Simplicity in use
The touch screen itself if a joy to use and responds to the strength of touch as well as touch itself, but the stylus is essential. Unlike with my PDA where I can use my finger most of the time, the DS touch screen needs something hard pressed on it to respond. The stylus that slots in the back of the unit does the job well, but is just that little bit too short for adult hands, another indication that this is aimed at younger gamers.
This view is further enhanced by the lanyard that comes with the DS. Looking like your standard wrist strap thing that no-one ever uses, the lanyard has an extra bit of plastic on the end. The idea is you position the plastic over the pad of your thumb or finger, tighten up the loop to hold it in place and then use near-direct finger contact to do whatever you need to do on the screen. This is a superb idea which is put to brilliant use in Metroid, except that for large hands, the lanyard just isn’t long enough to reach comfortably to the screen. Ideally, you’d like to loop the lanyard under the console as you use it, but it’s too short for that. Come over the side and it gets in the way of your fingers and come over the top and it gets in the way of the screen. The solution is to unhook it from the DS and then use it… but that’s damn fiddly and I’ve misplaced it twice that way already.

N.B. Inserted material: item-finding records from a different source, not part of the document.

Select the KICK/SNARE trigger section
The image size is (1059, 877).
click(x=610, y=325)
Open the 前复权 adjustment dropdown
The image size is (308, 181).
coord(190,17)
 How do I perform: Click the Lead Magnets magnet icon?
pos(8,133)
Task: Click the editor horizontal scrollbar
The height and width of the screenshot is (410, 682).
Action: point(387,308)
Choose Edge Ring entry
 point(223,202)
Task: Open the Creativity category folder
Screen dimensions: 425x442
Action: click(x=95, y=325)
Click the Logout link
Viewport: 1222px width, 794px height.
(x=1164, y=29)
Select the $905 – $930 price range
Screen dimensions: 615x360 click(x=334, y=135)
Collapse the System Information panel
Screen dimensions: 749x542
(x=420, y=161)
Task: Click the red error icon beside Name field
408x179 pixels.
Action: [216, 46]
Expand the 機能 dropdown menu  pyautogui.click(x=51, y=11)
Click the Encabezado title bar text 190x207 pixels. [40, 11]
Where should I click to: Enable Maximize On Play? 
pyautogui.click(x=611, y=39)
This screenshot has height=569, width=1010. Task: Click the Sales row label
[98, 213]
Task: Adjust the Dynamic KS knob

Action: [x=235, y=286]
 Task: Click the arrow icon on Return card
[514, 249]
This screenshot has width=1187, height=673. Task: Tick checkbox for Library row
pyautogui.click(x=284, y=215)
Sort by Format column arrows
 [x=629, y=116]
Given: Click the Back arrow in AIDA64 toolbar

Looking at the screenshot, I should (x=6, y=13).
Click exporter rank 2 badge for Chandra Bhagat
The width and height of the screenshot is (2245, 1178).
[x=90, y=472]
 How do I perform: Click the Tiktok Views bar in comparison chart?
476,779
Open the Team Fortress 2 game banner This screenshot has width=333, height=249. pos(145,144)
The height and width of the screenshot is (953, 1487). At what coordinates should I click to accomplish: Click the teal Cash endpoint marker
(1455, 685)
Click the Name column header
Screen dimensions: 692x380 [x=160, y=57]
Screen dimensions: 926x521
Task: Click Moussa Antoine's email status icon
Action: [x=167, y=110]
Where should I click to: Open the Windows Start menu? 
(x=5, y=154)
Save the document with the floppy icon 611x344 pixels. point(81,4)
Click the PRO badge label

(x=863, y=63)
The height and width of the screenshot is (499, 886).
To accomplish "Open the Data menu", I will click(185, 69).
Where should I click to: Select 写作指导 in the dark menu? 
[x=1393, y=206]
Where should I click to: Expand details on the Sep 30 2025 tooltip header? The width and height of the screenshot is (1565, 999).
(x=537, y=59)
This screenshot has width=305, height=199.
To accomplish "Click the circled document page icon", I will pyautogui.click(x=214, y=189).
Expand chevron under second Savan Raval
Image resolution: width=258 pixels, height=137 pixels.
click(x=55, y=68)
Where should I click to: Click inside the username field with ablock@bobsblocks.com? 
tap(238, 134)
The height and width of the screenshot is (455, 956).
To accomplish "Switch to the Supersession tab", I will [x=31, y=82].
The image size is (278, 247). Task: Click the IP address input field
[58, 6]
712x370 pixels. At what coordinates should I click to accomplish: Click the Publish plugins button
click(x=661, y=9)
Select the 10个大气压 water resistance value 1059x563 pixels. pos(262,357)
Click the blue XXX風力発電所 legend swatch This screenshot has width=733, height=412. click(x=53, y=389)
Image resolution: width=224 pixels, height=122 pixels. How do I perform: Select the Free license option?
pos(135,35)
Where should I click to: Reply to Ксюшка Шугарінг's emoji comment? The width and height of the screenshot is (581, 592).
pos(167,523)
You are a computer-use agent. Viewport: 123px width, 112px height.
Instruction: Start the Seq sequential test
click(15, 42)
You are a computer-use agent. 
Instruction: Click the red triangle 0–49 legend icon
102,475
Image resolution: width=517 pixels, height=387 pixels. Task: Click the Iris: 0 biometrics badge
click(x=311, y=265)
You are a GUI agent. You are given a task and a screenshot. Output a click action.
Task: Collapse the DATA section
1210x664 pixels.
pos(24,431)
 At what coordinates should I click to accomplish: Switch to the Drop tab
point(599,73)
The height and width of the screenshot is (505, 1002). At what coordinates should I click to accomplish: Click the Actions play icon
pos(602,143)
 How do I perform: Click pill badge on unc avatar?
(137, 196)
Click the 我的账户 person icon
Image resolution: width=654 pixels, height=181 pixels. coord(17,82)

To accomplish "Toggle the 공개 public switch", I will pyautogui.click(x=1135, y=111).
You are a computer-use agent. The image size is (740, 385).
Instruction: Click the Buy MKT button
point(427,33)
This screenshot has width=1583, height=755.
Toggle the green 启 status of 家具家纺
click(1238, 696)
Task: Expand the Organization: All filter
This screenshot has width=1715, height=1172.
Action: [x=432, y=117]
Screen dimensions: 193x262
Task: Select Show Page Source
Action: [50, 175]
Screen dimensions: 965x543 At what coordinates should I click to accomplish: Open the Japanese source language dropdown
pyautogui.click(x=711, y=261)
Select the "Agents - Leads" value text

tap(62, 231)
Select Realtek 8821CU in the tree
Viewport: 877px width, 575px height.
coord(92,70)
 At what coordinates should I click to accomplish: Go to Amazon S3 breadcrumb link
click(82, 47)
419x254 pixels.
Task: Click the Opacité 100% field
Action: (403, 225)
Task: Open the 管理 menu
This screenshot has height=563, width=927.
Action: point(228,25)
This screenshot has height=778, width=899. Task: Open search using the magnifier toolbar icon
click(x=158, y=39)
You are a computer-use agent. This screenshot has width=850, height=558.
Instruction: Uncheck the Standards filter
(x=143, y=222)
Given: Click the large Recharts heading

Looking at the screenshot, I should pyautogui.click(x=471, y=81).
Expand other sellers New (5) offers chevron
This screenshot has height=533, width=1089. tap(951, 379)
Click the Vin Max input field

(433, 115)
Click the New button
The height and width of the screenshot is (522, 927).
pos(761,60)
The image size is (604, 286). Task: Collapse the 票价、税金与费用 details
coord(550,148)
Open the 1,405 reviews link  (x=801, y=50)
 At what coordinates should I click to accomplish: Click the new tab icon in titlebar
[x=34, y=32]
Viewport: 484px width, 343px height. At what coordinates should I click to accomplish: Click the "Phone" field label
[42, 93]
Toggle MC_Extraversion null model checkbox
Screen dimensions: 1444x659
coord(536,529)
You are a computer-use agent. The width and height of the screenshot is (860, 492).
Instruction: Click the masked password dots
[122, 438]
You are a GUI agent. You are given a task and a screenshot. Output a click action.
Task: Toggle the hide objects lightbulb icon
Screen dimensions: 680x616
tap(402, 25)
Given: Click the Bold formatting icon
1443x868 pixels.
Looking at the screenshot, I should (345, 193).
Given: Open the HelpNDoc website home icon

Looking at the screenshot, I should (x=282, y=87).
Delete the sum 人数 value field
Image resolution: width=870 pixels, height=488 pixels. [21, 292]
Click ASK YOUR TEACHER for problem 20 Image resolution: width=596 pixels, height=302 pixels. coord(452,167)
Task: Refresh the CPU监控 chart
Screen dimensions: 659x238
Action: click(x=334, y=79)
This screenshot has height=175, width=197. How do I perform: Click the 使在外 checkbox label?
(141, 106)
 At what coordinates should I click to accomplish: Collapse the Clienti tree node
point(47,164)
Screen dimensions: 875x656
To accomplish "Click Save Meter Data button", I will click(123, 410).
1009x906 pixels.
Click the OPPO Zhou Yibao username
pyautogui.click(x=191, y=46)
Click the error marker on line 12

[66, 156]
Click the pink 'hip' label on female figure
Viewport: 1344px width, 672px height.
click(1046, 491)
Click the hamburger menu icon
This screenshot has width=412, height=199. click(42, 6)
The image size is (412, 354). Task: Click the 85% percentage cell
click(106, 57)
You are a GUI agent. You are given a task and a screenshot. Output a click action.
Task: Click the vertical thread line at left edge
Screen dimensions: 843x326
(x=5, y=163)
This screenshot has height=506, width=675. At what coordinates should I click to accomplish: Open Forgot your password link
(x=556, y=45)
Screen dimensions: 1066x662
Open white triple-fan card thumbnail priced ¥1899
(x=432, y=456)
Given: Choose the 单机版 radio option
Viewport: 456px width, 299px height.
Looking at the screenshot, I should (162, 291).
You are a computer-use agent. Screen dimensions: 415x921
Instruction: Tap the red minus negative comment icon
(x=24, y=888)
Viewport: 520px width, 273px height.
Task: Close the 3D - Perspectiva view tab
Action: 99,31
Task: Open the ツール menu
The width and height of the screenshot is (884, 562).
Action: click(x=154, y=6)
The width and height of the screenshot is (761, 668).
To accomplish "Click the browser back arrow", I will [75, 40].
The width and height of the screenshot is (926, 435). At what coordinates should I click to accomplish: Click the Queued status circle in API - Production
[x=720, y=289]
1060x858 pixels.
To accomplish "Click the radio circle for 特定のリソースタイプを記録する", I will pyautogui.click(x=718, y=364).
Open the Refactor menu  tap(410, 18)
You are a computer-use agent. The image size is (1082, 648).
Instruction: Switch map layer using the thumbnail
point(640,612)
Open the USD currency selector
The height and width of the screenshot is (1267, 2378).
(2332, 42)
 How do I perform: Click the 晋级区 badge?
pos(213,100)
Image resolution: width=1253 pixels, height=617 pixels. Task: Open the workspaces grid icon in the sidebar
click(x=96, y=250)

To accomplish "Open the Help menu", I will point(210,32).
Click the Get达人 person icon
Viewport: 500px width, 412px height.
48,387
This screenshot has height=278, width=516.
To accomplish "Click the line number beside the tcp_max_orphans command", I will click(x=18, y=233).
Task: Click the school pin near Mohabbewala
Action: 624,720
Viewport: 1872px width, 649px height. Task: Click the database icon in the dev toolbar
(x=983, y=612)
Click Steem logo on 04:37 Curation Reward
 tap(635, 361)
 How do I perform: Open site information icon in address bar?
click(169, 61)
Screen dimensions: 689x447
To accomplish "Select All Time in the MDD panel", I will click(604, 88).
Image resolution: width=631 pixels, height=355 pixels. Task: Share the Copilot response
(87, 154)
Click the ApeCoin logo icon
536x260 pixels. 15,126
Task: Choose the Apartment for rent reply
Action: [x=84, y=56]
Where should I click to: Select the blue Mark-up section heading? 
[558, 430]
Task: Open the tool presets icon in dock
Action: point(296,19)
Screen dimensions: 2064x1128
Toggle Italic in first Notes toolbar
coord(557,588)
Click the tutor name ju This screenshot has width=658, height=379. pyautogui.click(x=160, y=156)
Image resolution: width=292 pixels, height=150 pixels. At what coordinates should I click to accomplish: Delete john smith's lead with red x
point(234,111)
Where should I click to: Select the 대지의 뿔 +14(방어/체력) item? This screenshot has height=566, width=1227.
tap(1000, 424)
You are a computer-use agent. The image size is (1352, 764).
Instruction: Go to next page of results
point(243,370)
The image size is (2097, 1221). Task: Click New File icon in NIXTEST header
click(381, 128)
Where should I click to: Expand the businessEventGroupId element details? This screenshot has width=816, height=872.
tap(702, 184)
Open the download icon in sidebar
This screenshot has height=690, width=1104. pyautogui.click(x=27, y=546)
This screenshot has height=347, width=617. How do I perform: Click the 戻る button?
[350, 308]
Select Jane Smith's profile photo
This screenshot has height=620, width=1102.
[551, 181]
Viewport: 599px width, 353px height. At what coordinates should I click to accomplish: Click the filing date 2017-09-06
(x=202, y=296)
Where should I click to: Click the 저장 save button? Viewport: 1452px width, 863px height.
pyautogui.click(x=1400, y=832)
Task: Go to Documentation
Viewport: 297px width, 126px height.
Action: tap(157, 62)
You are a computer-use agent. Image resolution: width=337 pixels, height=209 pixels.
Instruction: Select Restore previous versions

That touch screen really comes into its own when your gaming, provided the developers have thought about how best to utilise the screen’s abilities. Each DS sold in the UK comes with a demo version of Metroid Prime Hunters, which is part of the successful series from the GC. I tell you now. Nintendo have unwittingly shown the future for controlling first person shooters on console platforms and it’s so simple, you’ll wonder why no-one has done it before.
In Metroid, all the action takes place the top screen with the d-pad controlling your movement and the shoulder buttons serving for fire. Now here’s the clever bit. With the plastic pad on your thumb, you use the touch screen to control your view in the top screen. Genius, sheer bloody genius! Within seconds of firing up the game for the first time you’ll be circle-strafing like a pro, whipping through 180degree spins and pulling off sniper-like shots with no trouble at all. Without doubt, Metroid has shown what that touch screen can and should be used for.
So, all we need now is for someone to take the touchpad technology we already have in millions of laptops all over the world, mount that on a gamepad and make it compatible with the leading consoles and we’ll be able to play FPS games on consoles without feeling stupidly clumsy and without the developers having to either dumb the game down or help the player with auto targeting and the like. Hear that, Mr Hardware manufacturer? Go on, toddle off and fit a touchpad to a gamepad and send me a modest 20% in royalties, thanks.
After having gotten so excited by the touch screen, the rest of the DS’s buttons are just standard really. The D-pad feels ‘clicky’ and responsive though obviously lacking any sort of analogue input, the action buttons feel soft but responsive and the shoulder buttons feel, well, soggy. They all do the job without any problems, but compared to the PSP, the buttons just don’t have the same positive feel.